[Exercise requirements]
Return, from the lines below, each one that includes the word "avatar".

[Input material]
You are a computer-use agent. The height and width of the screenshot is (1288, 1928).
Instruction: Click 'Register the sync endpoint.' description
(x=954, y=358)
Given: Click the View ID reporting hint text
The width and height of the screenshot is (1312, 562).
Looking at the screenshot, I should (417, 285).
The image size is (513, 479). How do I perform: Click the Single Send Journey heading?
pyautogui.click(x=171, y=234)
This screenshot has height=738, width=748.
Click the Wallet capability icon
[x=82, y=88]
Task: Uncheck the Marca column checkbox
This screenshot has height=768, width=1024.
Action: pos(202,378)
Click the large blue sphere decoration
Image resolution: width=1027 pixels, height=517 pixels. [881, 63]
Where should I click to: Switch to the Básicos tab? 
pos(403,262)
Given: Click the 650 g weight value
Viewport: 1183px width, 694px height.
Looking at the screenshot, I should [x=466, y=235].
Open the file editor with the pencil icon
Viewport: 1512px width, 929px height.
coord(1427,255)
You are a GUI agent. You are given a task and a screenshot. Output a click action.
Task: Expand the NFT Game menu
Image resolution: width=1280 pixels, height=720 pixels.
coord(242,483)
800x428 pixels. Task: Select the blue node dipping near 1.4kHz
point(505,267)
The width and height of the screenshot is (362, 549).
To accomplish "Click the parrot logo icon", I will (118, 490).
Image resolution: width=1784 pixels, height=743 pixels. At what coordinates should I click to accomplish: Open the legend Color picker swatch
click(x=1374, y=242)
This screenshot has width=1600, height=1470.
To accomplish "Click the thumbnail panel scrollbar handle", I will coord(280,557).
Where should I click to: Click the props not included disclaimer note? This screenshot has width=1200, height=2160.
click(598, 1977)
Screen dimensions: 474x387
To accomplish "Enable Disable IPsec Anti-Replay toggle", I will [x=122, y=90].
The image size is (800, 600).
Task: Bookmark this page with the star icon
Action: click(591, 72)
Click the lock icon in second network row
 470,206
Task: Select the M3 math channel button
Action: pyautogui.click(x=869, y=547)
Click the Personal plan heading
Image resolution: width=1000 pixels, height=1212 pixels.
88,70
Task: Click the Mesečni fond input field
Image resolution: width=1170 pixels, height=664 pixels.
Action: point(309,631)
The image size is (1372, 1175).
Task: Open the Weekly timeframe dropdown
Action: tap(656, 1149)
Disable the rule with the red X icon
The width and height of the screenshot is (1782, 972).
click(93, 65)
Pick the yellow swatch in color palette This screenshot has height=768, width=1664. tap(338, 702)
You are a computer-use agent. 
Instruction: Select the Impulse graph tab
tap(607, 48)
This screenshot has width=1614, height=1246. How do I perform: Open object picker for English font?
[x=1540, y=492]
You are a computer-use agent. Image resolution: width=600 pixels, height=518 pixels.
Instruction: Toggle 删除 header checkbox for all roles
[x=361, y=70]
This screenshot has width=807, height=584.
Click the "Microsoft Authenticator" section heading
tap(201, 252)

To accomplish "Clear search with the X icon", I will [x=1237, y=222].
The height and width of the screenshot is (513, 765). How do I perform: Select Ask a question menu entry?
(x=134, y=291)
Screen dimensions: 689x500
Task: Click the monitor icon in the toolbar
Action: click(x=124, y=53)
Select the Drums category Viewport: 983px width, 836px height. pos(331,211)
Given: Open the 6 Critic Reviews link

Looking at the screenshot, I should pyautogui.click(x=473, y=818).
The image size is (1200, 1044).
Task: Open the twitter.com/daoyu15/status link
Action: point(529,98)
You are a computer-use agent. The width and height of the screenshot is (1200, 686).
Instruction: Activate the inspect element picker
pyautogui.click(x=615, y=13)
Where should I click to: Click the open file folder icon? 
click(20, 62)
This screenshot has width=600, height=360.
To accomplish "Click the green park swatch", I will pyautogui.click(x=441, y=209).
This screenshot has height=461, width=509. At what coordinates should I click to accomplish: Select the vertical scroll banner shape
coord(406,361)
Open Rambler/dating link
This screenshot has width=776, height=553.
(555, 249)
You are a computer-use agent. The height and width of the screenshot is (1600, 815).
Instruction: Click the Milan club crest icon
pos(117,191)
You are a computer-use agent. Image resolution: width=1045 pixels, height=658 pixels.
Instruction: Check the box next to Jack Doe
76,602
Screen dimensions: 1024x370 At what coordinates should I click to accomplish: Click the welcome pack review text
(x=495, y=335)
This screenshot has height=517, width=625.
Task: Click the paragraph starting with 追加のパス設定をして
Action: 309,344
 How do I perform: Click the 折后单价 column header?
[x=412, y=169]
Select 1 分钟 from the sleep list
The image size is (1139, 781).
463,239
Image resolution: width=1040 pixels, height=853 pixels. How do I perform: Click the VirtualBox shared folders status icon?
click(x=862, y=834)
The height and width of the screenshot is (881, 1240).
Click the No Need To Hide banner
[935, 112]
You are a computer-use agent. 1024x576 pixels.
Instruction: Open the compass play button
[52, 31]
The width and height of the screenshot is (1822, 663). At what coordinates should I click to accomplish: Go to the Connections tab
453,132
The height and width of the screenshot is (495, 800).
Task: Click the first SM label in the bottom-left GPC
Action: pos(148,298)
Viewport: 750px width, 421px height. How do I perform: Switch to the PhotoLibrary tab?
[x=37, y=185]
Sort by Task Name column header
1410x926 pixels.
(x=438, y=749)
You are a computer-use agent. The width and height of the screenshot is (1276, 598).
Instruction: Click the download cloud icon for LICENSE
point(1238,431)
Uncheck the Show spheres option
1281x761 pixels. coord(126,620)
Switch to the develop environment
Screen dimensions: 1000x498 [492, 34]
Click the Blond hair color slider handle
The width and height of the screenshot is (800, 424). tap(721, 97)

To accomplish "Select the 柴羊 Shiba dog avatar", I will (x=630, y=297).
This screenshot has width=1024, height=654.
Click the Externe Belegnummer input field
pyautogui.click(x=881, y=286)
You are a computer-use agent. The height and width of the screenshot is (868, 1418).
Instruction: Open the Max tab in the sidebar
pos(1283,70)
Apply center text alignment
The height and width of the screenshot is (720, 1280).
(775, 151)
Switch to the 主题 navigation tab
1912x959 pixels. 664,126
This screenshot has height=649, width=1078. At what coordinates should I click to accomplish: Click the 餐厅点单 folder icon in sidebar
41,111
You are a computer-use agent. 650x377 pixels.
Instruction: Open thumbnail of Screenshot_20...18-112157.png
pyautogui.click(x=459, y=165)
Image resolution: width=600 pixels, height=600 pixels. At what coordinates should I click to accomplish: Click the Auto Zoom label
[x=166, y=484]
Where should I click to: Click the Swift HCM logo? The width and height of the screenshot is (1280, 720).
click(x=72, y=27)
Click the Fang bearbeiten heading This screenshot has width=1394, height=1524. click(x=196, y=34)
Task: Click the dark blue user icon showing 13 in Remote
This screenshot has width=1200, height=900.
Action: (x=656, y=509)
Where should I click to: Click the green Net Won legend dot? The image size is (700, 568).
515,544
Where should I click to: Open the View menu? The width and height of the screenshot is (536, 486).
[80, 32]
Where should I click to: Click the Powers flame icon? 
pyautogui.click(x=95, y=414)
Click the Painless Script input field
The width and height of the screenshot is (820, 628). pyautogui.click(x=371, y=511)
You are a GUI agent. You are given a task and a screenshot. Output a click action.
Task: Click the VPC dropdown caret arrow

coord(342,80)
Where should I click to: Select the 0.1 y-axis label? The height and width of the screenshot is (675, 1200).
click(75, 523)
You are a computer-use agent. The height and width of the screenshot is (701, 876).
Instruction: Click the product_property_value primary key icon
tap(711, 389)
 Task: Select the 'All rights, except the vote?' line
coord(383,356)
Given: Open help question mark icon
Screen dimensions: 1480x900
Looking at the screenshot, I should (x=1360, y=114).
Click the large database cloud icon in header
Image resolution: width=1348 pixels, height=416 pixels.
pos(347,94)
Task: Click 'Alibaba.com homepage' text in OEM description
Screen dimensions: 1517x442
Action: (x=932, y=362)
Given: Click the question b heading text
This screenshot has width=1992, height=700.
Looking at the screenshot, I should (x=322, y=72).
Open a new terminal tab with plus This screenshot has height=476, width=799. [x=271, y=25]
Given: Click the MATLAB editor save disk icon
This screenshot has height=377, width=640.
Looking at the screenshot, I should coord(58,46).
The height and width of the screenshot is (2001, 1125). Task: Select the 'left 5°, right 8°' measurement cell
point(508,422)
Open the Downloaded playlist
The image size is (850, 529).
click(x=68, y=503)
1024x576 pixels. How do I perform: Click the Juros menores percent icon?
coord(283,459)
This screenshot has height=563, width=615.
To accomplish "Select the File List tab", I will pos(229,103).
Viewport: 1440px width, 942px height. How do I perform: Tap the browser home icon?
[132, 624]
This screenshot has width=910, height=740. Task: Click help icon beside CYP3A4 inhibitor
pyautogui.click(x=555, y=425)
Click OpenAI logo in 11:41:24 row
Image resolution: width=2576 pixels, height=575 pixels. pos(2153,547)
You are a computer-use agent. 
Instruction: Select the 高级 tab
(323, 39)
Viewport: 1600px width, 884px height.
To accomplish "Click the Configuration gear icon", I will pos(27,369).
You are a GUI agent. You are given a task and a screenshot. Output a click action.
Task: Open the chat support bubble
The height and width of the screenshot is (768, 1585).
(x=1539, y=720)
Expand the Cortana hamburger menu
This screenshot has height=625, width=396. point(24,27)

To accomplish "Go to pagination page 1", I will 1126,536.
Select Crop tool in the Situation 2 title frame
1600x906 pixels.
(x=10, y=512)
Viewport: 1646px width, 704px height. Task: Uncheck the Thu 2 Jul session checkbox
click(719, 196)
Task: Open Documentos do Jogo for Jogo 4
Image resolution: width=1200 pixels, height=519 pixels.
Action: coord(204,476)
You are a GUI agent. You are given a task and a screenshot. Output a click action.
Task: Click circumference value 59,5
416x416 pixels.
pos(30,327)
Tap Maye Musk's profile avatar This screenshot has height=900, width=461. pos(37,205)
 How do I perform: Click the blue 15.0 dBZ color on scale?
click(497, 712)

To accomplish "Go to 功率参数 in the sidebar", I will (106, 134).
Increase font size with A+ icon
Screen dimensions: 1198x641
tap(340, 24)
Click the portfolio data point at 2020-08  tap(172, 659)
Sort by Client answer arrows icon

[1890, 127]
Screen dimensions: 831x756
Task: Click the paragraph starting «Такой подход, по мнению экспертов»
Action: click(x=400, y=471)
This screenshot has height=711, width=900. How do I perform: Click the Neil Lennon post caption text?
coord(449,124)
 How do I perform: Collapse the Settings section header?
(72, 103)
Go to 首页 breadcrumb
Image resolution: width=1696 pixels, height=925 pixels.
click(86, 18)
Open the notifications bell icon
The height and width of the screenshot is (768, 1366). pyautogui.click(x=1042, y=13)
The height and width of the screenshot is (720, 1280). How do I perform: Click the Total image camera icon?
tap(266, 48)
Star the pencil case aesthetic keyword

[Output]
To accomplish "Select the 柴羊 Shiba dog avatar", I will (x=630, y=297).
Tap Maye Musk's profile avatar This screenshot has height=900, width=461. pos(37,205)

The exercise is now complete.